По коже пробежали мурашки, будто сквозь лабораторию пронёсся порыв холодного ветра, которому, разумеется, неоткуда было здесь взяться. Мэй показалось, что воздух вокруг неё наполнился электричеством, сделался одновременно разреженным и упругим, и мягким, и сладким, и податливым, как песочное тесто. Она с удивлением осознала, что чувствует собственное поле. И что ей нравится его чувствовать – как нравилось бы чувствовать лёгкое платье – привычное, идеально подогнанное по фигуре, а потому удобное, придающее уверенности и не требующее постоянного внимания. Платье, которое носишь, как собственную кожу, не чувствуя ни скованности, ни стеснения.

Энергия пульсировала в каждой клетке, будоражила кровь, призывала к действию. Не опробовать эту силу, не зачерпнуть из бездонного колодца, пока он здесь, рядом, ощутим и доступен, казалось немыслимым расточительством…

Нет.

Крис поймал её желание раньше, чем оно успело переплавиться в действие. Сейчас, когда поле Мэй было таким восприимчивым, таким открытым и беззащитным, он был за него в ответе. Он не мог отдать его на волю соблазна – простого и обманчиво безопасного, как любой стоящий соблазн.

Близость энергосферы, которую он чувствовал через собственное поле и – мощным резонирующим эхом – через поле Мэй, привычно пьянила. Дарила восторг и надежду. Будила желания, которым не стоило появляться на свет. Потому что истина неизбежно призывала к порядку. Ты никогда не возьмёшь больше, чем сможешь вынести. И не вынесешь больше, чем позволено природой. Есть грань, которую ты не перейдёшь, потому что за ней – изначальный хаос, и он поглотил бы тебя, как море – дождевую каплю, если бы не надёжная преграда у самого края бездны.

Смириться с тем, что твоим возможностям положен раз и навсегда установленный предел, – трудно. Смириться с тем, что достиг этого предела, – почти невозможно.

Так стоит ли…

…засматриваться на то, что никогда не было и не будет твоим?

Когда ты – не сенсорик.
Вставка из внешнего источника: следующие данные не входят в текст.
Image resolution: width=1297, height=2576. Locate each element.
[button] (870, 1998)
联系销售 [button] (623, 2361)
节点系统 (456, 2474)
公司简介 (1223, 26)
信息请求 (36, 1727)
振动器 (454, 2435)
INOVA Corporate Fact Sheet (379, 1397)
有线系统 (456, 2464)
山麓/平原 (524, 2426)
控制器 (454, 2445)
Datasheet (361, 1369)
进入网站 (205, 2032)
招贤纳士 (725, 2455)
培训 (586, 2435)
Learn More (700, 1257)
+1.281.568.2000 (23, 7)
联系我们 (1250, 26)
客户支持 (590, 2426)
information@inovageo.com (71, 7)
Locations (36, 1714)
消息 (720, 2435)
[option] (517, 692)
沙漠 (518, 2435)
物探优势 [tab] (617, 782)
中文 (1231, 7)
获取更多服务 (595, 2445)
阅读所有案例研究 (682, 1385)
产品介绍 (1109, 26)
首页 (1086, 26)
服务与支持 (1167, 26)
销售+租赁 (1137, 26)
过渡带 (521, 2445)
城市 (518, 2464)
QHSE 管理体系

И одно прикосновение к манящей силе ничего не решит и не изменит. Разве что собьёт с толку, вскружит голову, отзовётся в том, кто держит в руках твои руки, и твоё поле, и, быть может, отчасти – твою волю.

Стоит ли?

Нет.

Мэй почувствовала его поле – отчётливо, как своё собственное, и так близко, что это казалось почти запретным. Ощущения нарастали, наслаивались друг на друга: сухой жар его рук, биение сердца, электрическая дрожь под кожей, эйфория, страх, преувеличенно ровное дыхание, силовые барьеры вдоль стен лаборатории – жёсткие и жгучие, артефакты в ящике стола – колючий холод металла, восторг и лёгкость, и сила, и гулкая вибрация невидимого колокола, и боль, и нетерпение, и покрытая трещинами, но всё ещё прочная скорлупа, за которой сжался тугой пружиной кто-то, кому тесно, невыносимо тесно внутри себя самого…

Чего ты ждёшь?

Воздействовать на её поле было одновременно очень легко и почти невозможно. Как погружаться в прогретую солнцем морскую воду – и как вести корабль через рифы, не тревожа тончайшего кружева пены, готовой рассыпаться водяной пылью не от прикосновения даже – от дыхания.

Поэтому Крис почти не дышал. И с трудом удерживался от того, чтобы остановиться, прервать контакт, отстраниться от поля, которое принимало его так легко, так искренне, так безрассудно… С абсолютным и безусловным доверием, которого он не заслуживал. Которого никто не заслуживал.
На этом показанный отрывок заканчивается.